DART faces many technological challenges

The DART mission had to distinguish between the two asteroids in the final hour before impact. It used images from an onboard camera to autonomously identify Didymos and Dimorphos and then — also autonomously — fire thrusters to make sure it stayed on an "intercept course with Dimorphos."

"These algorithms are [among the main technologies] being demonstrated by DART," Chabot said earlier.

They are called SMART Nav and were developed Chabot and others at the Johns Hopkins Applied Physics Laboratory.

"It's autonomous navigation that uses these images to ensure you can target a small asteroid in space, accurately, and it's one of the main challenges," said Chabot.

These very same images were streamed back to Earth at one per second and shown live on a NASA broadcast.

How big is the threat from asteroids for Earth?

The asteroid that wiped out the dinosaurs was about 10 kilometers (6.2 miles) in size.

"That sort of asteroid changed the whole planet, but we don't know of any asteroid of that size today," said Thomas Zurbuchen, associate administrator at NASA's Science Mission Directorate, in an interview with DW when DART launched in November 2021.

"If a 160-meter asteroid [like Dimorphos] hits a city, it will a bad day for that city, leaving a crater of more than a kilometer, but it won't change the whole planet" he said.

However, Zurbuchen said bombardments by smaller asteroids are a much bigger threat to life on Earth.

"We've had a similar bombardment from asteroids over millions of years, but you just don't see it because we have such an active geology on Earth," Zurbuchen said.

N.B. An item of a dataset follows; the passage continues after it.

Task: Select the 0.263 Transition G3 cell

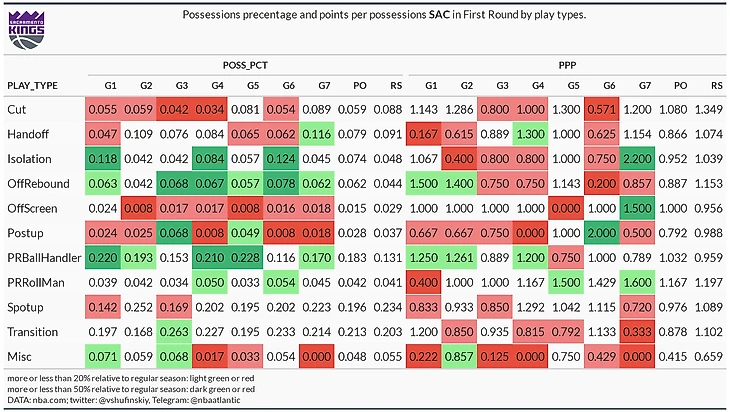Action: [x=174, y=332]
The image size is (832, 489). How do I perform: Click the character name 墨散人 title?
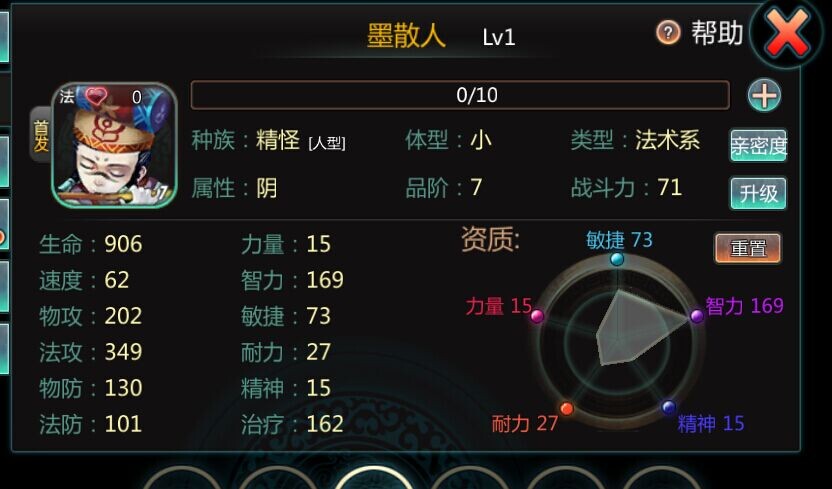pos(406,37)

DART is the first test of future planetary defense against asteroid bombardments. 

First of future missions

Before the impact, the European Space Agency had said Dimorphos would be the first object in the solar system to have its orbit shifted by human effort in a measurable way. 

ESA is looking ahead to its own mission to study Dimorphos up close. It will use a spacecraft called HERA, which is planned for launch in 2024.

Meanwhile, China is also reportedly planning a planetary defense mission for 2026.